I have a map that I need to add and edit data. The problem is that I don't always know if I'm adding or editing.
As I understand, the .insert() function fails when the key already exists, and the [] operator will either insert or edit, depending whether or not it exists.
My question is twofold:
At the points where I know I'm inserting, is either method better?
At the pints where I don't know, is it better to use find and insert or use the [] operator, or is it just as well to just use the [] operator, and let the backend do the work?
Obviously, just using [] would be shorter, and logically (In my mind) faster, but my logic doesn't always match the STL, so I figured I should ask.
The only time (that I can think of) where operator[] can be useful is when you want to set the value of a key (overwrite it if it already has a value), and you know that it is safe to overwrite
That is my exact situation. The keys are user inserted, i.e they enter a key, and then the program asks for the value. So using the [] operator is a good, safe way for me to do it? I have no concerns for overwriting data.
So this problem was about recording the positions of words in a file. A map of vectors was used, the word is the key, and it's position the value pushed into the vector. The operator[] was convenient because if it was an existing word, then the position of it would be pushed into the vector for that key, otherwise the [] would return a new key and the word's position pushed into it's vector.

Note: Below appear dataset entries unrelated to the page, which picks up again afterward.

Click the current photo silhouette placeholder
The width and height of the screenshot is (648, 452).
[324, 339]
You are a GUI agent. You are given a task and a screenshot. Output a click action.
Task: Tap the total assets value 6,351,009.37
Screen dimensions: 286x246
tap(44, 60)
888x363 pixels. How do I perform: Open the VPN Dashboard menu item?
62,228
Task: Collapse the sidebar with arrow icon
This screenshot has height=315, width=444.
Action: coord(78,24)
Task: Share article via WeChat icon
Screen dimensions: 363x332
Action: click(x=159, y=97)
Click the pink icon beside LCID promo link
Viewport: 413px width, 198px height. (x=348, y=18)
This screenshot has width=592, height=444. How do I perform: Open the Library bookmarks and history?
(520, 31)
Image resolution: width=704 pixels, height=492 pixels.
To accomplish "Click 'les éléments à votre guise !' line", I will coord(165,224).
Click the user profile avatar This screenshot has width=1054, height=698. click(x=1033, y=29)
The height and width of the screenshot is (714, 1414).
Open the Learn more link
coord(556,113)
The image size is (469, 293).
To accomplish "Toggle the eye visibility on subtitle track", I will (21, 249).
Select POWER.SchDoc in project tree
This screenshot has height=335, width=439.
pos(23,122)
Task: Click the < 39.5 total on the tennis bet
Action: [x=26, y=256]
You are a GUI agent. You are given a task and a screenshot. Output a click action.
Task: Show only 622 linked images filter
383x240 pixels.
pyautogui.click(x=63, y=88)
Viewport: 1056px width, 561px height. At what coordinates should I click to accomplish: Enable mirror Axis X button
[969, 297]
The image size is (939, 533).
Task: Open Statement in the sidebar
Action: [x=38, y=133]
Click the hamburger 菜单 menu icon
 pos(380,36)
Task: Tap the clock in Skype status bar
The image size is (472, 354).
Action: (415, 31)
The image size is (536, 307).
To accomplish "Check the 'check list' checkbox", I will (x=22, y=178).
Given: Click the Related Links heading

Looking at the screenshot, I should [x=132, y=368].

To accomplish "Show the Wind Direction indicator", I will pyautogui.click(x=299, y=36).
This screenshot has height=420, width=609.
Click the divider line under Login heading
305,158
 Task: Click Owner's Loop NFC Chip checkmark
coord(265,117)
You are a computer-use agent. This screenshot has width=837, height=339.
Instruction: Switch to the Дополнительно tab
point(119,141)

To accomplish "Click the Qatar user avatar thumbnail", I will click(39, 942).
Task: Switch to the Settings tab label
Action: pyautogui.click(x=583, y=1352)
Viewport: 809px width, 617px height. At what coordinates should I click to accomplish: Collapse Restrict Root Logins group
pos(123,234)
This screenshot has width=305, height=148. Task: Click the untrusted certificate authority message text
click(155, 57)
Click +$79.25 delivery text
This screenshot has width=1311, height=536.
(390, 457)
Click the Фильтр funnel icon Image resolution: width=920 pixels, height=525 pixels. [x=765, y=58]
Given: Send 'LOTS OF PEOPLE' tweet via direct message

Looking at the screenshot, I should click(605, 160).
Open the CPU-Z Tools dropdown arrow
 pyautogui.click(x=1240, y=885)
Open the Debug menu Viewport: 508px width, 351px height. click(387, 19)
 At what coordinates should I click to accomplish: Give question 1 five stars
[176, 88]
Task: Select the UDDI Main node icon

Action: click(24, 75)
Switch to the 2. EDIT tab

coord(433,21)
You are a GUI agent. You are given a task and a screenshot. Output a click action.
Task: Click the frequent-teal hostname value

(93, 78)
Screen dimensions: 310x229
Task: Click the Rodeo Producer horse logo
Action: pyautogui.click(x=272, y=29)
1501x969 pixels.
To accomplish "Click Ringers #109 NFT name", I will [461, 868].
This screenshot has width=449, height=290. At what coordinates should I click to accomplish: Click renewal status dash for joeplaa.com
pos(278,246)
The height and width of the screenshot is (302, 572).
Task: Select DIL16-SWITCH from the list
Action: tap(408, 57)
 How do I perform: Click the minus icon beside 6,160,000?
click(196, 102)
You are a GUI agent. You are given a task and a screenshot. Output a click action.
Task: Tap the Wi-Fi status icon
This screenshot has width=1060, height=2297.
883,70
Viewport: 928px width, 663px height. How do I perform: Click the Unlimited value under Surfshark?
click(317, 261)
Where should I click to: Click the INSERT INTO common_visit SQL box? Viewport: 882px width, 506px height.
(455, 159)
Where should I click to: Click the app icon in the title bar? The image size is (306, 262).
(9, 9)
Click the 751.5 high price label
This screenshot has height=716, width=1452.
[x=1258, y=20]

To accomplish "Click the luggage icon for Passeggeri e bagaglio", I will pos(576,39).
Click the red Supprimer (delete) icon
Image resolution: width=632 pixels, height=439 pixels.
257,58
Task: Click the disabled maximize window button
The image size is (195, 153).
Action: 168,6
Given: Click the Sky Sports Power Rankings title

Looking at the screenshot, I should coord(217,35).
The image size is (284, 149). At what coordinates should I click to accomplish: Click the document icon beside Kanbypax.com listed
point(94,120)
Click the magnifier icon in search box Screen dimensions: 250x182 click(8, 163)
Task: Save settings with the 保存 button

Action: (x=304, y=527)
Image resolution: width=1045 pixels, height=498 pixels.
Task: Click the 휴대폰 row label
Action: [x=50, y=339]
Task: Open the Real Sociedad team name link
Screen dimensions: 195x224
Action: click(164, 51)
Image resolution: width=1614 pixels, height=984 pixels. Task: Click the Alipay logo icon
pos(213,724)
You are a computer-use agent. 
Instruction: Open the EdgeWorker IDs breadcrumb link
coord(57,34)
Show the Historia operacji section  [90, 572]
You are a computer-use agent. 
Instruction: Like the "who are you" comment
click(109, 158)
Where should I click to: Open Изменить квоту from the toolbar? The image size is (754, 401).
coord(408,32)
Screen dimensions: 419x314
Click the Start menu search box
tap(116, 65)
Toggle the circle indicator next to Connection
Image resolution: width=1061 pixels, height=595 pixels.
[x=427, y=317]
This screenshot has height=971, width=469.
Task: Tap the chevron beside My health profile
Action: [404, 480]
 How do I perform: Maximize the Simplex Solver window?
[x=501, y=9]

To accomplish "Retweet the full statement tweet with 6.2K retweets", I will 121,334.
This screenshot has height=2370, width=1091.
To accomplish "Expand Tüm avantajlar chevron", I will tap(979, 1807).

So it might depend on what the type of the map value is: POD; a class object; or a container; or combinations of these. And what the meaning (or consequences) of a duplicate map key is.
There is also std::multimap, std::unordered_map, and the idea that you can overload you own operator[] .
Any way I am sure you can figure all this out, it's just that there are different ways (of varying complexity) of thinking about it.
std::map<>::operator[]() requires that the mapped_type must be DefaultConstructible. If the key does not exist, it creates a key-data pair by default constructing the mapped_type, inserts the key-data pair into the map, and then returns a reference to the default constructed data.
std::map<>::emplace() allocates the requisite amount of memory and then constructs the key-data pair in-place.